Parliament is in recess for three weeks so your property is safe. ACT’s MPs are embarking on a 45 stop tour of the country, packing halls from Ashburton to Alexandra last week. This link shows when they’ll be near you. Farmers are facing an avalanche of regulations and are fed up. ACT MPs will be at Groundswell events up and down the country on Friday.
Labour were elected because National failed to arrest house price inflation, but they have managed to make it worse. Labour removing mortgage interest deductibility for landlords has proved no more successful than National introducing a bright-line test.
What these policies have in common is that they don’t get a single extra house built. If anything, they make it less attractive to own a home. Meanwhile, people whose homes have risen in value know they’re no better off if they have to buy in the same market, and the question is what it means for their kids.
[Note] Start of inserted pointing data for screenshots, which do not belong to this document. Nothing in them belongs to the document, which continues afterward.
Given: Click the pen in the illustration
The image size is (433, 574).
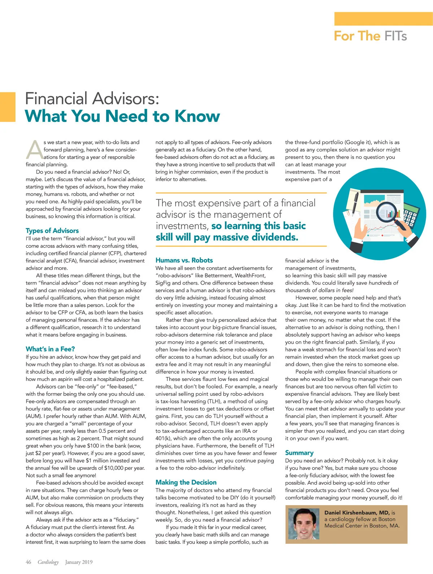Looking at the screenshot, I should (355, 202).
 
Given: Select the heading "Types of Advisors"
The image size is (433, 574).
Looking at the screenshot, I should (52, 231).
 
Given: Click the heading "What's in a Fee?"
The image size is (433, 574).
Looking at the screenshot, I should (50, 349).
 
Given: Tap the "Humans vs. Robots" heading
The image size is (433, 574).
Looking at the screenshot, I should (184, 260).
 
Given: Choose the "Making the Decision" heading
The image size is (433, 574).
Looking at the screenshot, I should (186, 482).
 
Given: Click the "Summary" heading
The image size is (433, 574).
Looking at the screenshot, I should (299, 453).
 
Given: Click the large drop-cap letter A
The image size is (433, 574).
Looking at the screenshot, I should (35, 150).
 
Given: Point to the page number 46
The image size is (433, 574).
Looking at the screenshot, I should (29, 562).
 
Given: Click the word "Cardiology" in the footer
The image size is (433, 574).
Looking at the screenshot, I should (48, 562).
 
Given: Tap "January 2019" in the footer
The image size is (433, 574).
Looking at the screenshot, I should (79, 562).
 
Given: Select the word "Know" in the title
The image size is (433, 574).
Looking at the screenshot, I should (197, 116).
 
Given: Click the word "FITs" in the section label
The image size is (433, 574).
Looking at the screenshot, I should (395, 36).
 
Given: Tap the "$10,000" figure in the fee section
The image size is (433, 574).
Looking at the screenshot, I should (114, 468).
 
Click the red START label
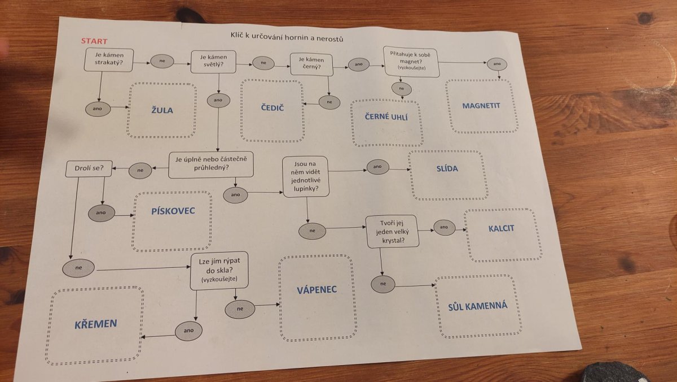(94, 41)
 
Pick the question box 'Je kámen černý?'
(311, 63)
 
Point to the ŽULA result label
(162, 110)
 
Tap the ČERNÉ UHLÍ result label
(386, 117)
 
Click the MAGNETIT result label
(481, 105)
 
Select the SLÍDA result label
(447, 168)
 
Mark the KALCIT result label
(502, 228)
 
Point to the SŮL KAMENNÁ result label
(477, 306)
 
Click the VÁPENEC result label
(316, 289)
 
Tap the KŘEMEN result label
(95, 324)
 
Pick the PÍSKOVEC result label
(173, 211)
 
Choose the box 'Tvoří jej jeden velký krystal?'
(392, 231)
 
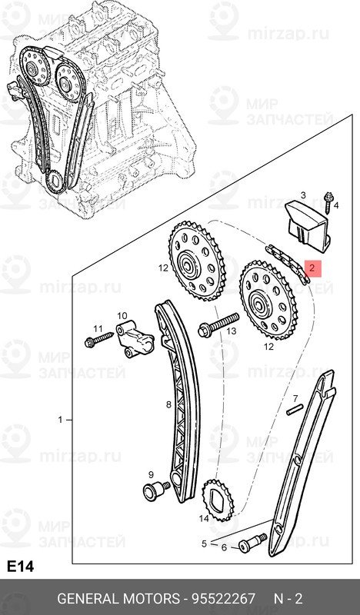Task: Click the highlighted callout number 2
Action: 312,268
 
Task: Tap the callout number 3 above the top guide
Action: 303,196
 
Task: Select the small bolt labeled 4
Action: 331,201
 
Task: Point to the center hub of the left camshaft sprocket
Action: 187,269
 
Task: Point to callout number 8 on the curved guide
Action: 168,404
Today ACT launched a new housing policy to change the underlying drivers of housing supply. It comes in three parts, building infrastructure, opening up land, and letting builders build. Without changing these practical drivers of supply, no housing policy can fix the underlying problem of too many people chasing too few houses.
Infrastructure supply is sclerotic. The Government cancelled the Mill Road project in part due to the cost of acquiring land to build the road on. The problem is, without new roads, it’s hard to get to new land, supply remains constrained, and the price remains high. What to do?
ACT’s policy combines the advisory-focused Infrastructure Commission and the procurement-focused Crown Infrastructure Partners to create the Nation Building Agency, an agency charged with setting the wish list of suppliers and inviting the world to build them, open to public private partnerships and, perhaps, tolls if they get new infrastructure built.
So long as we rely on Government to be the driver and funder behind every project, and fund every project out of tax revenue, we cannot hope to get the infrastructure needed built. We need open-minded, innovative thinking to get things built.
With that, we need to open up land. The Government’s proposed Resource Management Act reforms will do little to make development easier, and may even make matter worse. ACT would remove limits such as Auckland’s Rural Urban Boundary (as Labour promised when elected) and replace the Resource Management Act with a development focused law suited to cities rather than having the same law for conservation of precious wilderness and deciding who can subdivide a horse paddock in Henderson.
With infrastructure and land available, there is still a need to build homes. Right now the shortage of building materials, particularly timber, is dire, but New Zealanders have always paid way over the odds for building materials.
ACT’s solution is to allow materials and building techniques accredited in developed countries with similar conditions, for example Japan, Oregon (that have lots of hills, rain, and earthquakes) to be automatically allowed in New Zealand. However, there is one catch.
The catch is that, instead of council building inspections, another inefficient roadblock placed on building, new builds will have to come with private insurance. We foresee New Zealand being part of an international market for building techniques and materials, with a dynamic quality assurance markets underwritten by private insurers.
Putting these policies together and you get a revolution akin to the revolution the rest of the New Zealand economy went through in 1984. Instead of a highly regulated, locked down state dominated market place, we could have an open market with innovation and investment from the wider world.
Doing so would create an abundance of housing, so that the next generation can believe in a free and open society, rather than seeking solace from socialist soothsayers, as more and more will if they do not see a pathway to an open democracy.